Tuesday, 27 October 2009

A CARING HERO

The lead news item on my radio (BBC Radio 4) this morning was the fact that there has been a significant rise in the number of Down's Syndrome pregnancies in the UK. Some experts were attributing the rise to the fact that many women are starting families later, when the risk increases.

Coincidentally - at least I assume so, because it must have been planned some time ago - the news was followed by an edition of "The Choice" - a series where Michael Buerk interviews people who have faced difficult choices in the lives. The subject today was Alex Bell, who has adopted large numbers of young people with severe disabilities, many of them Down's Syndrome sufferers.

I describe Alex Bell as a hero (years ago I would have said heroine, actress, etc, but that would be showing my age) because she faced horrendous difficulties with all these children, and showed remarkable fortitude and cheerfulness in coping with it all. Moreover she started down her chosen road from a very early age, in her teens in fact.

Normally I admire Buerk's persistent but gentle interviewing style but this time I found it irritating. For much of the time his questions seemed to indicate that he thought Alex was misguided or, at the very least, an obsessive. To her credit she answered all the questions, even those that verged on the patronising, with the same good humour she must have shown a million times with her severely disabled charges.

Don't take my word for it: listen to the programme at http://www.bbc.co.uk/iplayer/episode/b00nf1bv/The_Choice_27_10_2009/


A CARING HERO

Wednesday, 7 October 2009

MORE REAL ALE!

Well, more on the subject, anyway.

Further to my last posting, I read a story in yesterday's Independent, entitled "We'll drink to that: pubs hail the return of real ale." I had written that real ale sales were reported as holding up better than "cheap lagers". The latter will apparently suffer further in the long-predicted event of a Tory victory, because of today's announcement of plans to appply minumum pricing.

The Indy's real ale story was simply that 2.3 million more pints were sunk in the first half of this year than the same period; the last time that full-year consumption rose was in 1982, so if the rise is maintained that's going to be good news for the traditional brewers, the number of which is growing.

That volume increase, by the way, is 1%:in the current climate that's a healthy rise.

One oddity: the last line of the report states that Britain's beer market is worth £18.3 bn; of that real ale represents very much the minority, at £2bn. However, elsewhere in the piece a large graphic shows the the number of pints of real ale sunk last year as 237 million. Unless I'm missing something, that values the wonderful stuff at £8.44 / pint. If I were a brewer, I'd say it's worth that much, but round here I pay an average of £3 a pint. I'm surprised that nobody at the Indy noticed the discrepancy.

Friday, 2 October 2009

BEER SALES "SLUMP"?

Beer sales in the UK are experiencing a “slump”, according to a piece I saw in the media. The drop was 8% year-on-year. Is this really a slump? Considering how much other business sectors have been affected in this recession, I’d say that only an 8% fall means that beer is still a pretty important part of the British way of life.

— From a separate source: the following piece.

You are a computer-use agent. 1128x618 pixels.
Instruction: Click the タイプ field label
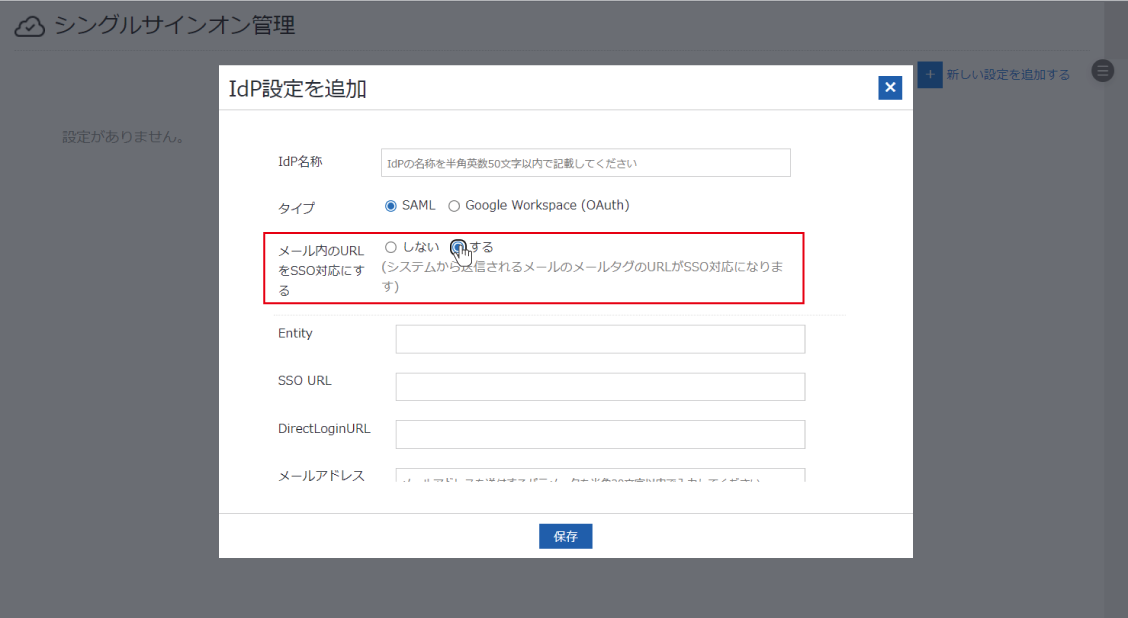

The story claimed that the "slump" was partly due to an excise duty increase earlier this year, which put an extra 1p on a pint of beer. Shock, horror! When most pubs round here charge an average of £3 a pint, an extra penny is 0.3%. Who would seriously say that they gave up or reduced beer drinking based on a 0.3% increase? Does the brewers’ trade association or the media think we are stupid? There are many other factors; the extra penny can’t be that important.

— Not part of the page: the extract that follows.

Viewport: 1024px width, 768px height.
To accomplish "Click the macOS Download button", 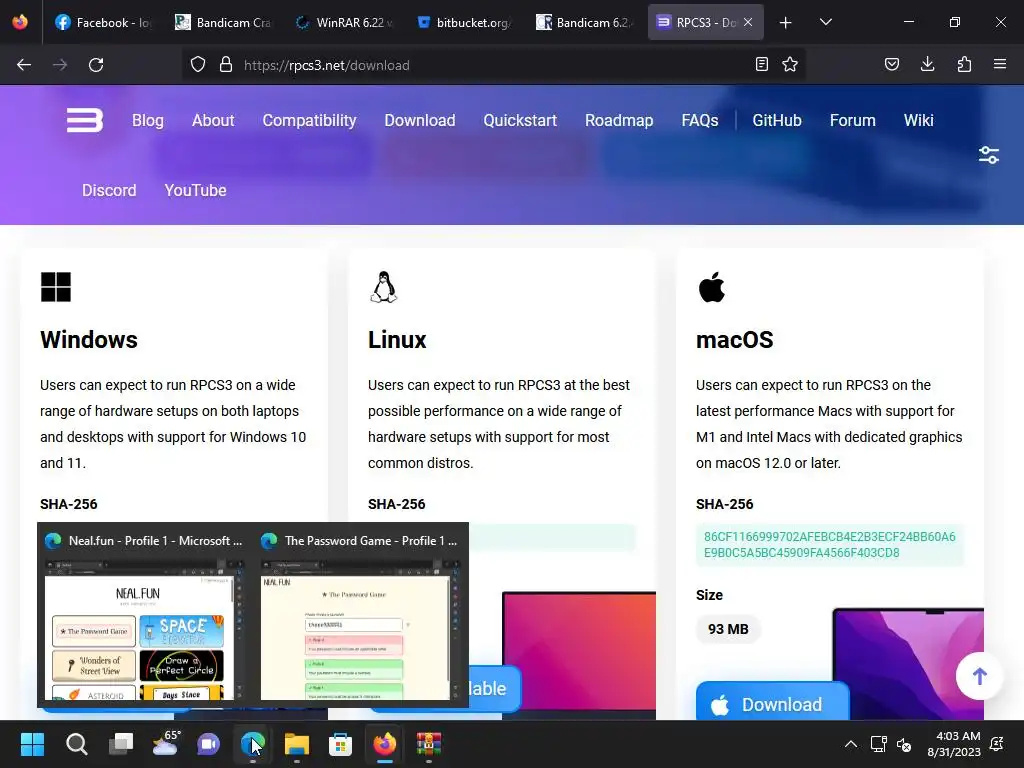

Since reading that story I heard from a friend, whose work involves scouring the various business pages, a fact that this media story didn’t include, i.e. that the “slump” has mostly been in cheap lagers rather than ales. I seem to recall that we were told, not long ago, that it’s lager that is responsible for the majority of binge-drinking, with its concomitant effect on casual violence. Isn't one of our leading brands of lager widely referred to as "the wife-beater"? Maybe this “slump” could be good news from a health and a public order viewpoint. Not good news, I realise, if you own or run a pub and your business's viability depends on the volume of lager sold. You don't have to go far to see pubs that have closed down due to changes in drinking habits and the smoking ban.

I should, finally, declare an interest. I like beer as much as the next man or woman. Although I have spent enough time in Scandinavia and Germany to appreciate lagers of various kinds, to my taste real ale is the real thing. So if this latest piece of news could be described as good (or at least less bad) news for brewers of traditional ales, and bad news for binge-drinking, with its effects on health and on the depressing incidence of domestic and other violence every Friday and Saturday night, then I’ll drink to that. Or, to quote Benjamin Franklin: "Beer is proof that God loves us and wants us to be happy". Happy, please, not in prison or hospital.